• **About this exercise**: Without the images, output every record exactly as it appears.

• **Excerpted records**:

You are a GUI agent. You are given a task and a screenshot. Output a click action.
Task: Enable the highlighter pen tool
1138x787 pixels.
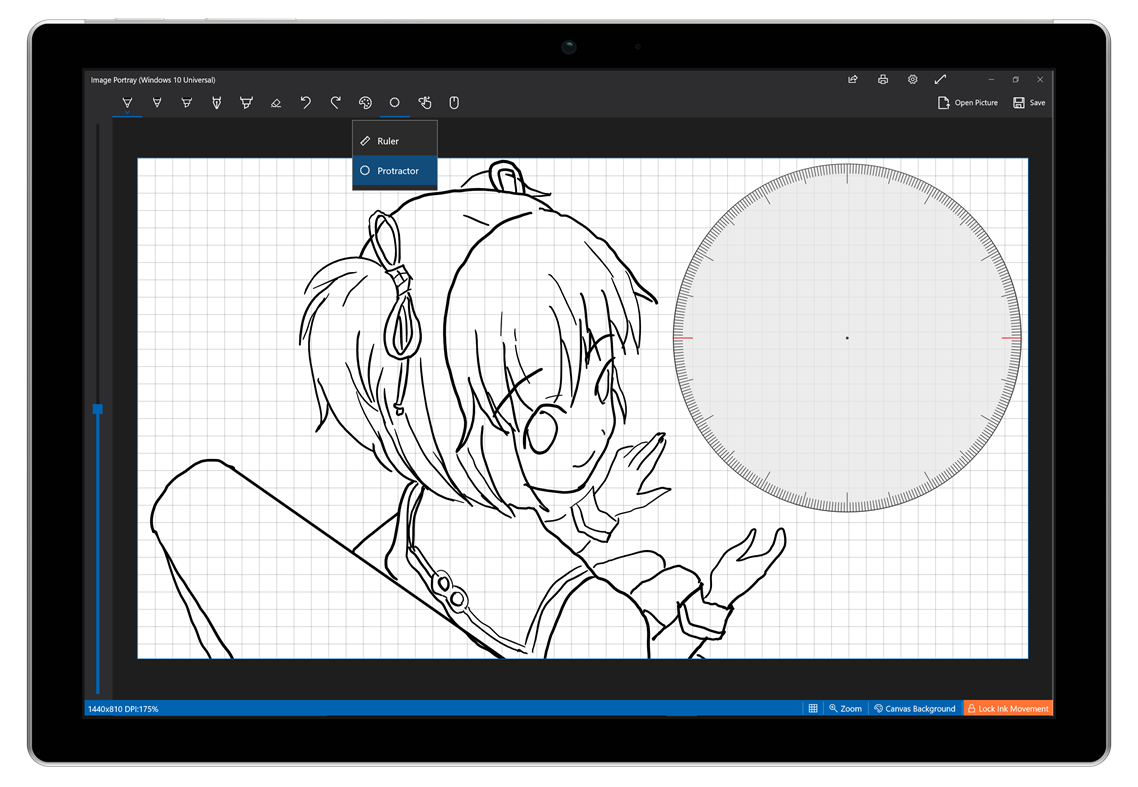tap(247, 101)
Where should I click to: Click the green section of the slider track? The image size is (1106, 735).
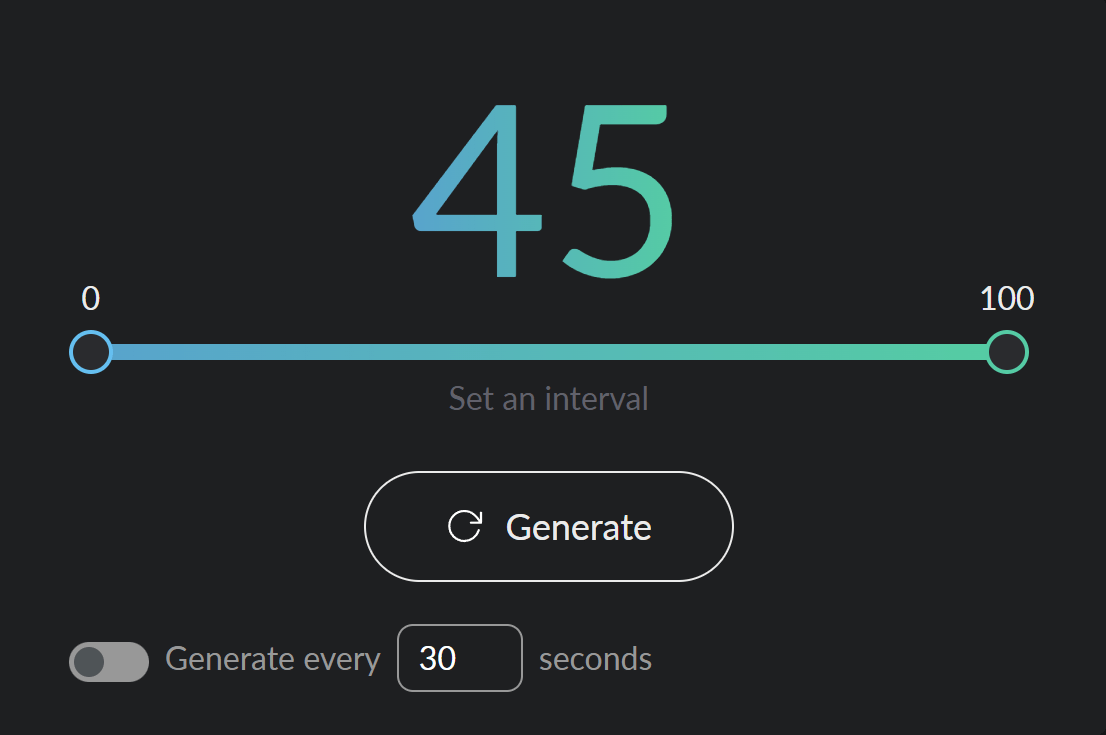click(x=880, y=352)
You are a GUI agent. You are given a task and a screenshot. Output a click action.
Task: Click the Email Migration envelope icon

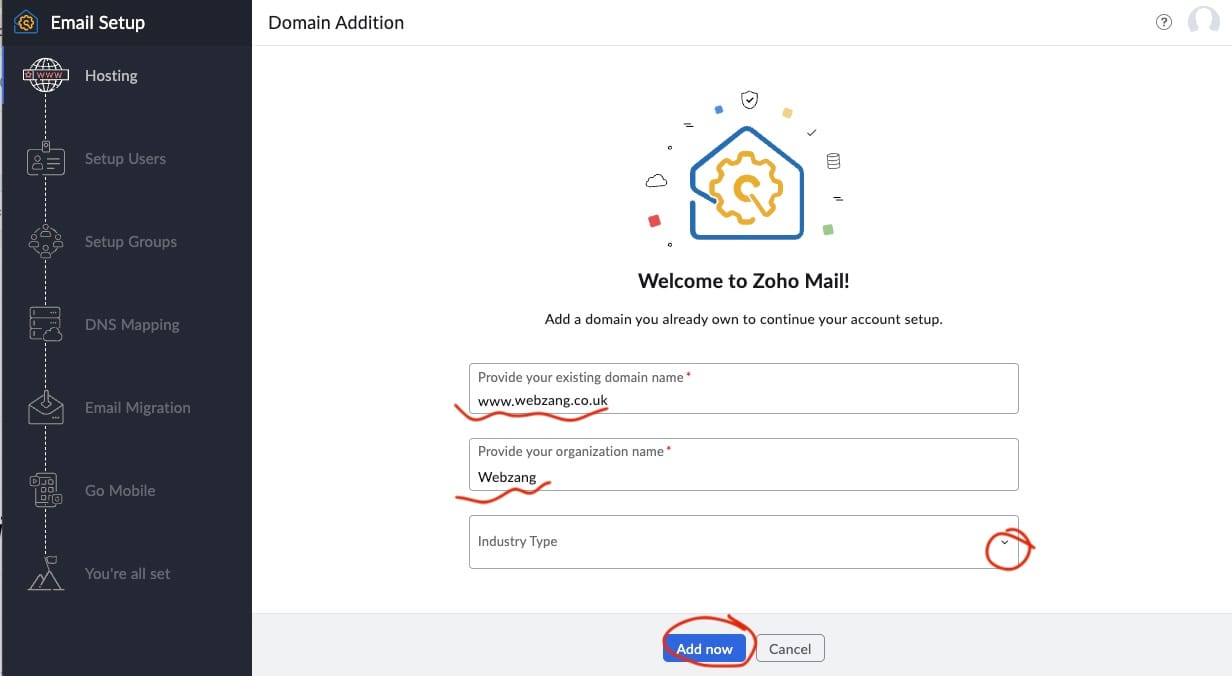[x=46, y=408]
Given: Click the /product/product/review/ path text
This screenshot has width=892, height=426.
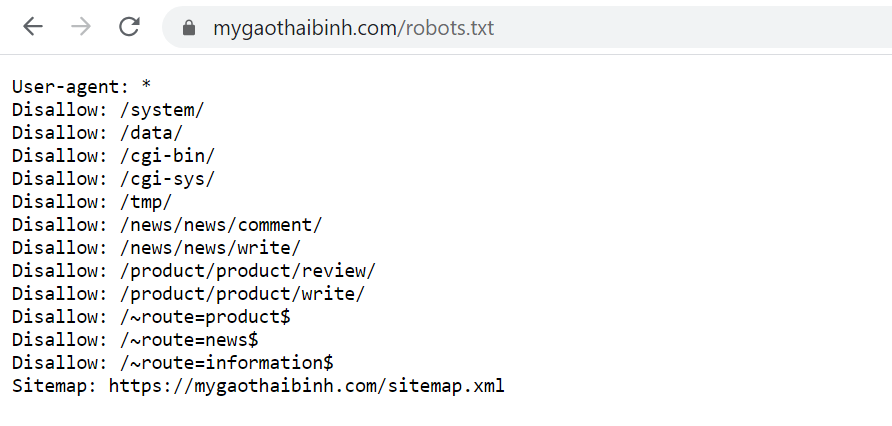Looking at the screenshot, I should click(x=247, y=271).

• **Result of this task**:
You are a GUI agent. You are given a task and a screenshot. Output a click action.
Task: Enable the highlighter pen tool
1138x787 pixels.
tap(247, 101)
Where should I click to: Click the green section of the slider track? The image size is (1106, 735).
click(x=880, y=352)
You are a GUI agent. You are given a task and a screenshot. Output a click action.
Task: Click the Email Migration envelope icon

[x=46, y=408]
Given: Click the /product/product/review/ path text
This screenshot has width=892, height=426.
Looking at the screenshot, I should click(x=247, y=271).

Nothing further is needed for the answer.